◎フィリピンは国際刑事裁判所の締約国だが、ICCに調査を行う権限はないと主張。この問題に関する調査は2021年末に中断されていた。
2021年9月7日/フィリピン、首都マニラ、ドゥテルテ大統領(AP通信)

国際刑事裁判所(ICC)は26日、フィリピンの麻薬戦争に関する犯罪調査を再開することに同意した。

フィリピン検察は昨年、2011年11月~2019年3月までの麻薬取り締まりが「人道に対する罪」に当たるとして、ICCに調査の再開を求めていた。

フィリピンは国際刑事裁判所の締約国だが、ICCに調査を行う権限はないと主張。この問題に関する調査は2021年末に中断されていた。

しかし、検察は昨年、「ICCの調査再開を認めるべき」と指摘。
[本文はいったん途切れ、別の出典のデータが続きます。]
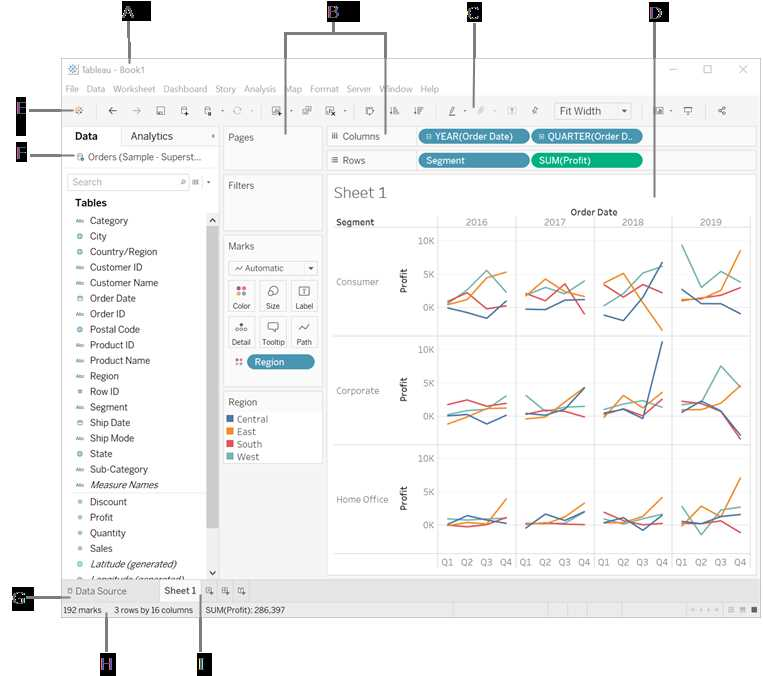Click the Data Source tab
Image resolution: width=763 pixels, height=676 pixels.
[x=96, y=591]
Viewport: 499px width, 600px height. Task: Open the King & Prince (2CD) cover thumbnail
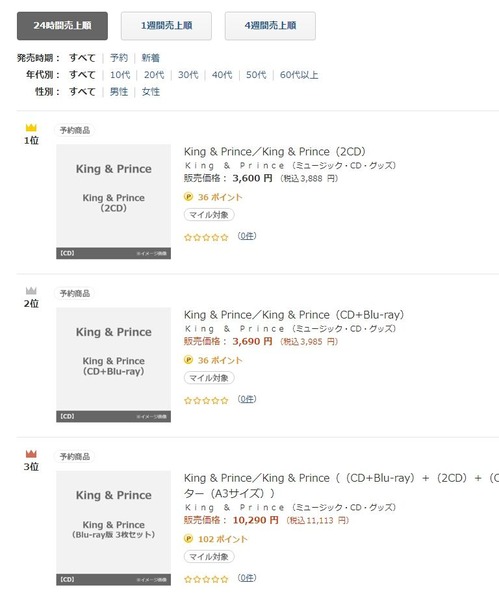point(114,202)
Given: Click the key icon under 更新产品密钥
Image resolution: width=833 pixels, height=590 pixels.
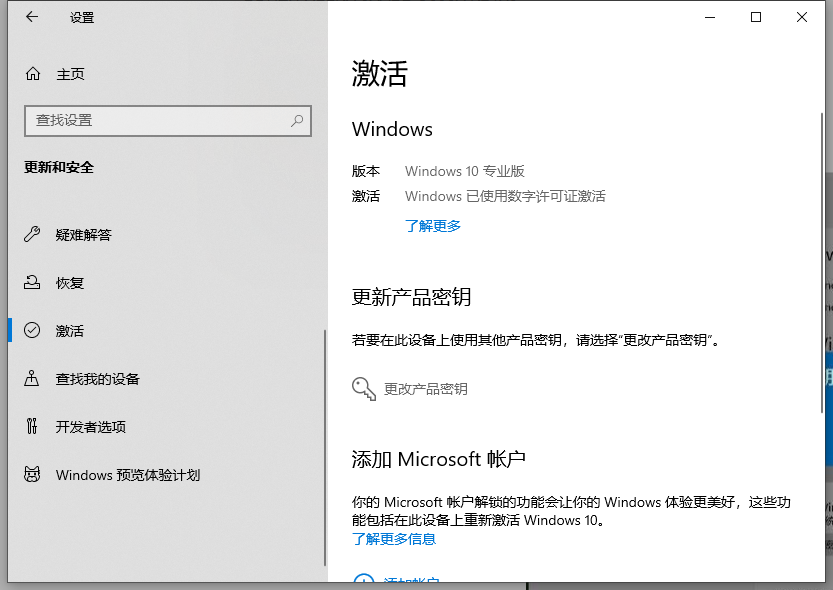Looking at the screenshot, I should (364, 388).
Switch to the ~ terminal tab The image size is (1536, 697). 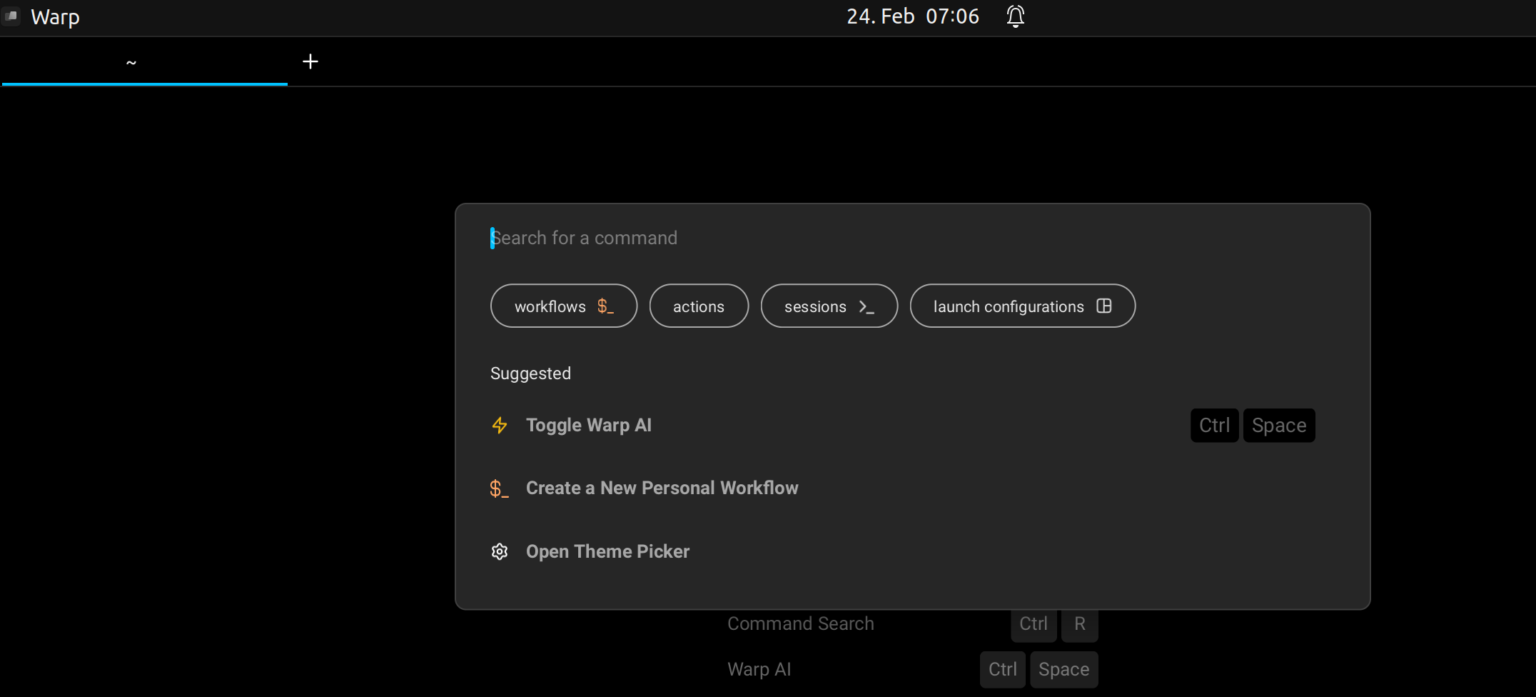130,61
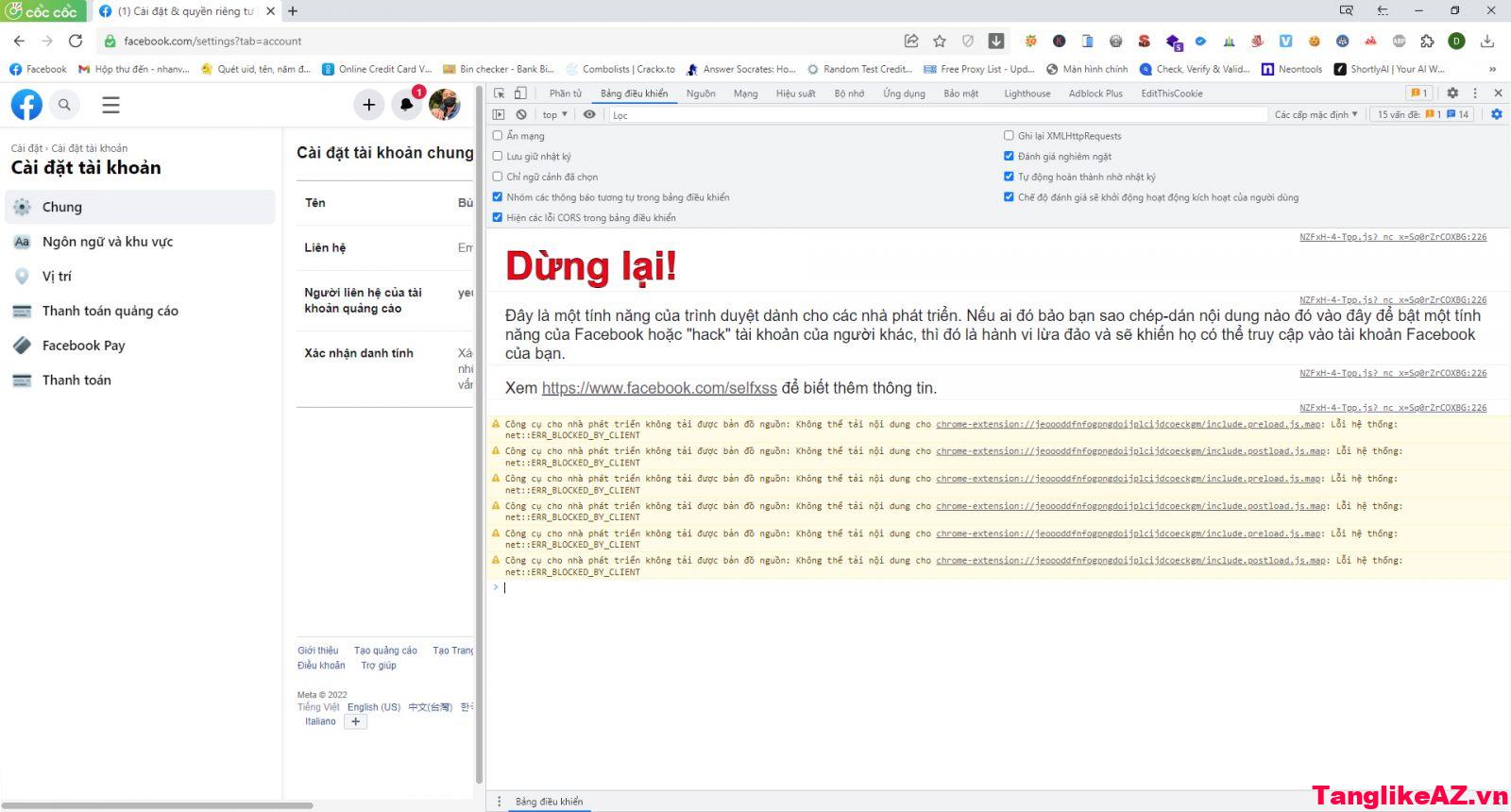Open the Facebook hamburger menu
The height and width of the screenshot is (812, 1511).
click(110, 105)
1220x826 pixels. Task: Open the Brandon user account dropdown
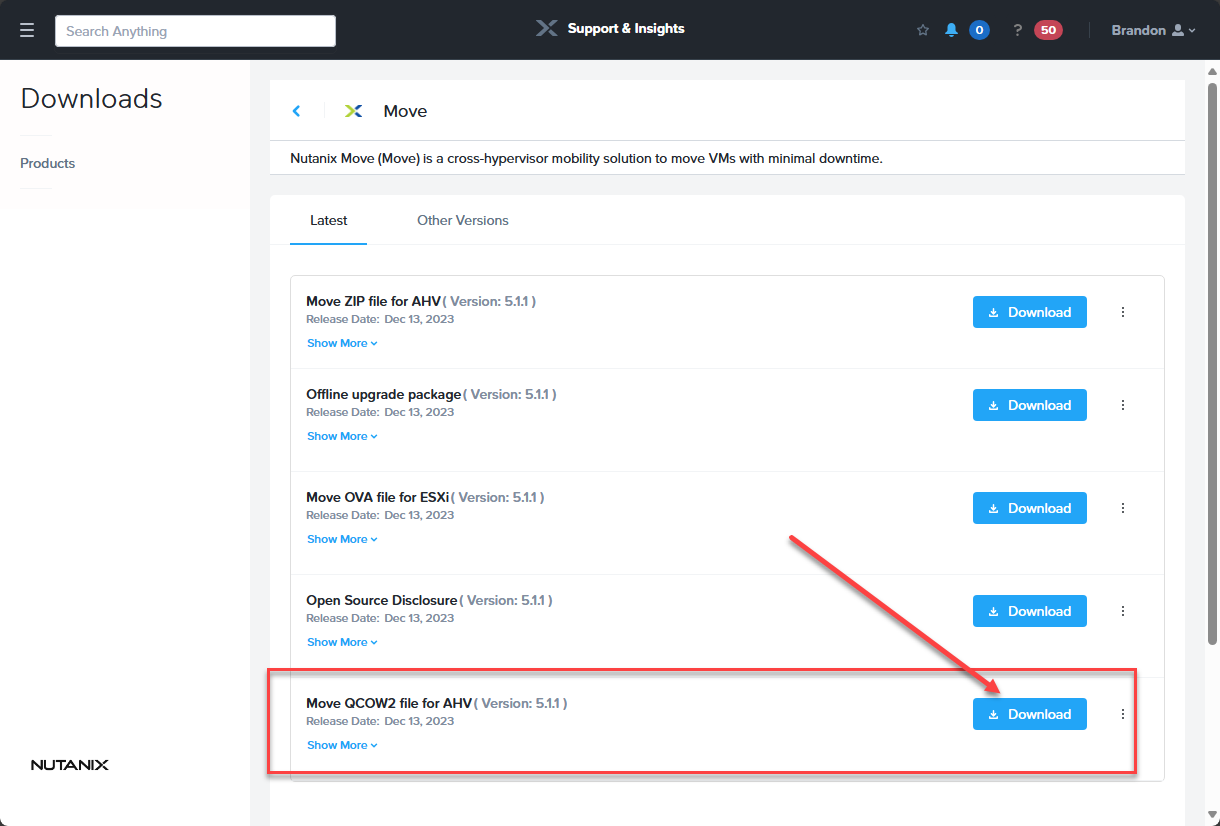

フィリピン政府の主張に異議を唱えた。

ICCはフィリピン政府、検察、被害者の証言などを検討し、26日に調査を再開することで同意した。

ICCは声明の中で、「国内のさまざまな取り組みや手続きを総合的に評価した」と述べている。

昨年退任したドゥテルテ(Rodrigo Duterte)前大統領は米俳優クリント・イーストウッド(Clint Eastwood)さんが演じた「ダーティハリー」を模して「ドゥテルテハリー」と呼ばれ、麻薬組織に対する数千件の超法規的殺人を容認し、軽微な犯罪を含む薬物関連の被疑者6000人以上を殺害したと告発されている。

人権団体によると、実際の死者数はこれよりはるかに多く、一部の未解決事件には警察官が関与している可能性もあるという。

ドゥテルテ氏は一連の取り締まりについて、「国民の人生を破壊してきた麻薬王や売人を合法的に取り締まってきた」と主張している。

ドゥテルテ氏は「薬物を扱ったものは殺す」と公の場で発言し、警察に容疑者が抵抗した場合はその場で射殺するよう命じたが、超法規的殺人を容認したという告発は否定している。

国際人権団体ヒューマン・ライツ・ウォッチは26日、「ICCの調査は弾圧の犠牲者とその家族の正義を追求する唯一の手段である」と声明を出した。

ドゥテルテ氏は2019年3月をもってICC締結国から脱退したと一方的に主張したものの、その法的拘束力は現在も最高裁で争われている。